The recommendations are contained in a new report on critical education reforms in Botswana launched yesterday. The report, entitled ‘Job-ready Graduates of Secondary Education in Botswana, Lesotho and Zambia’, states that by shifting the responsibility for learning to students, teachers can significantly improve their students’ acquisition of 21st century skills. 

The report notes that Botswana ought to substantially revive the in-service teacher training programme as part of the implementation of a competency-based curriculum. 

“It appears that the current programme is not sufficiently coordinated, funded and managed,” the report says.

 Further suggestions include the need to work with school inspectors, regional offices and school principals to conduct classroom observations using standardised protocol aligned with training and curriculum.

The experts recommend that the training could be informed by analytical reports from the Botswana Examinations Council on learners’ shortcomings as observed in examinations. 

Moreover, the experts have proposed reform-responsible staff in each school to guide teachers, parents and students in the changes required, thus creating school-based change agents.

Another crucial intervention suggested by the report is the substantial acceleration of preparing and approving a competency-based curriculum, which should include school-based elements.

“Botswana is on the right way with the draft National Curriculum Assessment Framework and the Sector Plan. However, progress is slow,” the report noted.

The reform of the curriculum of senior secondary education should include an increase in instructional hours devoted to core subjects such as English, Setswana, Maths and Science and a reduction of the share of less relevant subjects. There should also be an increase in contact hours, possibly through a reduction of the share of less relevant subjects, the report urges.
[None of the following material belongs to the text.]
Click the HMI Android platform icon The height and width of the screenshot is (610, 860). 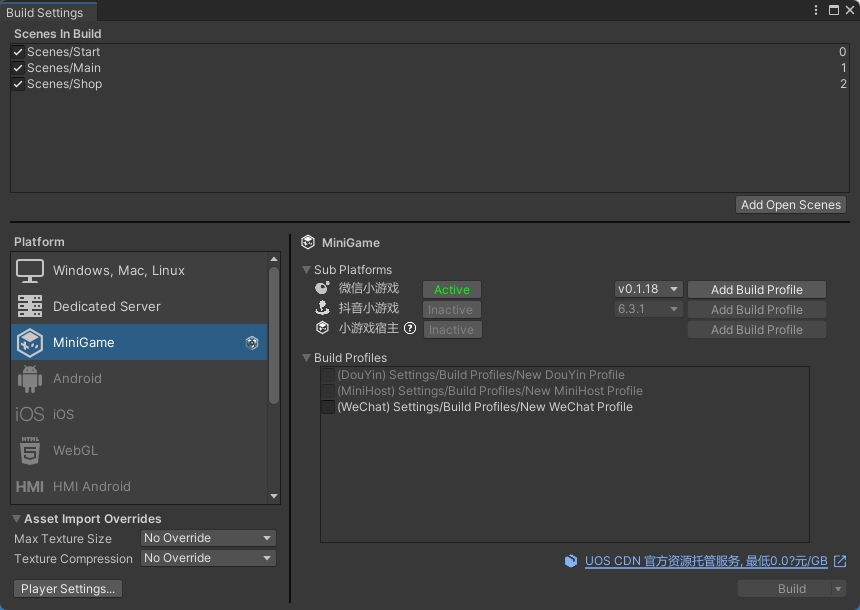click(x=30, y=487)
“An investment of substantial funding in communicating to the general public and discussing with teachers and education officials the goals of the competency-based curriculum (is required) to lay the foundation for a mindset change towards the competencies, not passive reproduction of knowledge,” states the report.

Another intervention proposed by the report is the introduction of professional education pathways in senior secondary education, which echoes reforms espoused in government’s Education and Training Sector Strategic Plan.

The report says both pathways should lead to a qualification that is accepted for further studies at the tertiary level. Currently, only seven percent of local senior secondary learners make it to tertiary education, explained World Bank senior education specialist, Xiaonan Cao. At least 87,000 Batswana with secondary education in Botswana are unemployed, the specialist said.